Pedro Sanchez, le Premier ministre espagnol, a été exfiltré dans son véhicule blindé. Le rugissement de Paiporta fait vaciller la monarchie et le pouvoir espagnol. L’opinion pointe les failles du dispositif de prévention. Pourquoi ne pas avoir alerté la population plus tôt ? Un système d’alerte par SMS existe bel et bien, mais il n’a été actionné qu’à 20 h, alors que la ville était déjà plongée en plein chaos et que des habitants assistaient impuissants à des scènes terrifiantes. Carlos Mazón, le gouverneur de la province de Valence, est particulièrement critiqué. Alors que l’agence météorologique espagnole avait prévenu du risque de l’arrivée d’une « goutte froide » et évoquait un risque extrême, il s’était montré très rassurant lors d’un point presse tenu dans la journée.
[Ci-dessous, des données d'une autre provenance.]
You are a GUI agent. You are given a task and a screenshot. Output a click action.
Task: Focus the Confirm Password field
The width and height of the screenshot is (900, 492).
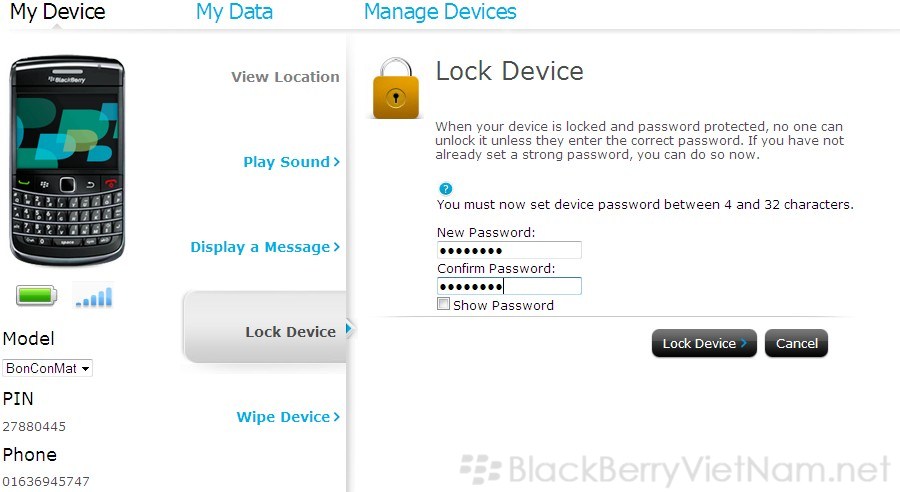pyautogui.click(x=509, y=287)
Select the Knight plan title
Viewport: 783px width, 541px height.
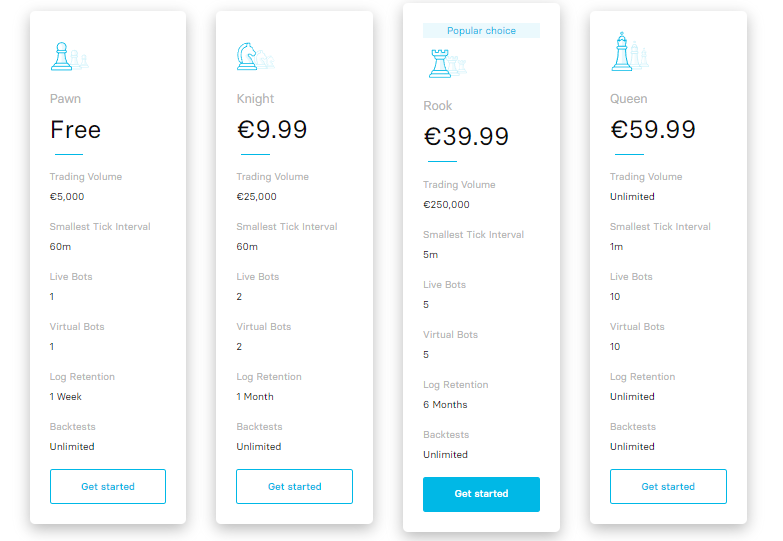click(255, 99)
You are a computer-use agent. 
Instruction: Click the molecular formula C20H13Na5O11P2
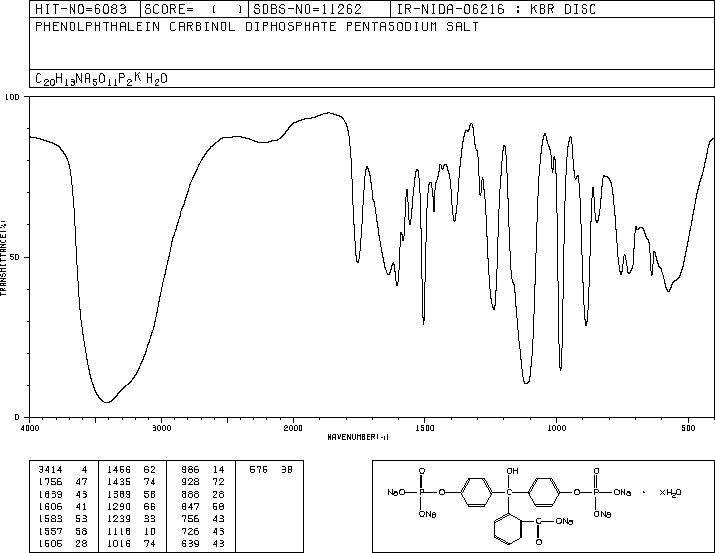[x=94, y=78]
Chacun garde en mémoire la catastrophe du 23 juillet 2023 et la difficulté à prévoir ce type de phénomène météo extrême survenant avec fulgurance. L’épisode dramatique de Valence rappelle la vulnérabilité des autorités face à ce type de catastrophe, conséquence de plus en plus visible et impressionnante du réchauffement climatique. L’Espagne est l’un des pays européens les plus affectés par cette onde de choc systémique : désertification des terres, feux de forêts dévastateurs et urbanisation excessive du territoire. « L’eau, au lieu d’arriver dans les champs, dévale des routes lisses et prend de la vitesse avec un débit impressionnant, balayant tout sur son passage », analyse le météorologue Gaël Musquet.
La France et l’ensemble des pays méditerranéens ne sont pas à l’abri de tels phénomènes. Michel Barnier a placé la gestion de ce type de risque au cœur de son dernier conseil des ministres. Observatoire mondial du climat, le Word Weather Attribution estime que le dérèglement climatique d’origine humaine a augmenté les précipitations de 12% en un an et a doublé la probabilité de voir apparaître sur le littoral le phénomène Dana (Depresion Aislada en Niveles Alto), soit une dépression isolée en haute altitude. Cette confluence de masses d’air froid avec des vents chauds, conjuguée aux températures anormalement élevées observées l’été dernier en Méditerranée, accélère la probabilité d’assister à de nouvelles catastrophes en Europe et dans le monde.